You don’t have to pay attention to the numbers – just notice that the lines are flat. Basically – the similarity scores barely improved from the 1st iteration to the last iteration (and almost all the improvement is accounted for in the 1st iteration).

The reason: the levels selected for each iteration usually score worse the next iteration. I call these levels greedy.

Switching to Two-Way Comparison

Counting the blue tiles makes each levels score symmetrical when compared against another level.

Using this method of scoring – the levels that advance each iteration usually score better the next iteration.

Here’s the chart:

Filtering by Uniqueness Has No Limit

Average maps after 0 through 7 iterations of similarity filtering.

The Filtering Problem Shown with Similarity Maps

I’ll use a much simplified version of the formula I used to rate levels to show an example.

I’ll base the formula completely on the number of dots. For one set, I’ll pick levels with the least number of dots, and the 2nd set, I’ll pick levels with the most number of dots. Here are the maps:

Few Dots, Long Lines

Lots of Dots, Short Lines

Neither set looks particularly appealing – and you can see how the levels look quite similar. The 2nd set doesn’t get a “bad” similarity score – just bad levels.

Perfectly Imperfect

The Level Generator is the heart of the program – essential for all Connect the Dots games and the computer generated artwork.

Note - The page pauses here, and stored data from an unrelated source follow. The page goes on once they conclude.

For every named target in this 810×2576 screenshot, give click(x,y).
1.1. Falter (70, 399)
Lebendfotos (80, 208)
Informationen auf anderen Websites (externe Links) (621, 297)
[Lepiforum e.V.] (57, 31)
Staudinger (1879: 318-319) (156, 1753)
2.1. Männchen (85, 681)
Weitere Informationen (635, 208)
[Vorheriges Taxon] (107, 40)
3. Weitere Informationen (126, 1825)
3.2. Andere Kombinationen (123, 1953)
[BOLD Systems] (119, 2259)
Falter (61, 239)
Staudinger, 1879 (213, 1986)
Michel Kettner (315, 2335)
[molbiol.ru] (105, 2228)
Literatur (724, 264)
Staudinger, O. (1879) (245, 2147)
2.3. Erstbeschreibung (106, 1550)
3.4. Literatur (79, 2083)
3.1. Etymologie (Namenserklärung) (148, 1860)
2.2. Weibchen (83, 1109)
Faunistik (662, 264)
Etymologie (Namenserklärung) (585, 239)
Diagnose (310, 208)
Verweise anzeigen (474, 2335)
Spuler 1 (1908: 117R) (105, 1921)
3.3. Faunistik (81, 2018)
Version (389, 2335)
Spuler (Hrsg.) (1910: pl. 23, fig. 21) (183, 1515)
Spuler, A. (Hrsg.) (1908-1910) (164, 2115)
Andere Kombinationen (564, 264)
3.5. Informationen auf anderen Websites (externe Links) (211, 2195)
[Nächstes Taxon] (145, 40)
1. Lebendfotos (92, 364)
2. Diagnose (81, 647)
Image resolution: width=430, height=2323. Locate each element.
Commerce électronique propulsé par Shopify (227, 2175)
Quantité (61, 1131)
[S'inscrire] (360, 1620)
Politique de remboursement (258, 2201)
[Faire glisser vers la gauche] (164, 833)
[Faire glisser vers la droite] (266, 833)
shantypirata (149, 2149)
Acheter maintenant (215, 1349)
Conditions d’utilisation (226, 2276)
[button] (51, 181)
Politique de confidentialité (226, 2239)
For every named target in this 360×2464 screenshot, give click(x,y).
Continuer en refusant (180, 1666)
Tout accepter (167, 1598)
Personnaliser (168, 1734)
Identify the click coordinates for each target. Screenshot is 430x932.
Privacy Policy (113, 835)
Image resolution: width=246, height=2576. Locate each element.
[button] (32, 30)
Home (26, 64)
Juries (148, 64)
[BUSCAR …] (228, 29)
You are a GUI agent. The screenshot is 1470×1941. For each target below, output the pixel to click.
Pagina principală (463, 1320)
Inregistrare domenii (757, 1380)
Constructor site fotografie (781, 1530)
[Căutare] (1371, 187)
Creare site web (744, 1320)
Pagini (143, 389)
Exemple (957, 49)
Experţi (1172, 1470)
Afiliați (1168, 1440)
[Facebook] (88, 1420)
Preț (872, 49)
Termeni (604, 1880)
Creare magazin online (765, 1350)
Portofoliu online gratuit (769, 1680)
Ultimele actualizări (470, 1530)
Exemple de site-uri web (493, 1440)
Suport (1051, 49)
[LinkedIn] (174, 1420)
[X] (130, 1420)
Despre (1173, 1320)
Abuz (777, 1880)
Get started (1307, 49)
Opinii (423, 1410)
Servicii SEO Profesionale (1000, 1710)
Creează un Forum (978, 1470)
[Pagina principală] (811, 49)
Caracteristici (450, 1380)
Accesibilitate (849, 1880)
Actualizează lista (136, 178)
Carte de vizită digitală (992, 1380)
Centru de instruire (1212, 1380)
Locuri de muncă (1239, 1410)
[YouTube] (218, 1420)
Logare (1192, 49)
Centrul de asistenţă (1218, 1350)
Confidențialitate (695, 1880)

If the program didn’t make good levels – both from a game play and aesthetic perspective, neither the games or the art would be any good.

It was relatively easy making a program generate levels for a basic square board. Connect the Dots: Shadows has about 200 different board designs – all with multiple sectors, and tons of different wall patterns.

This required a ton of additional work for the level generator – at least to make the levels look natural.

Here is an example:

This level has intricate walls – yet there are just 6 lines covering a total of 247 squares. The lines follow the walls.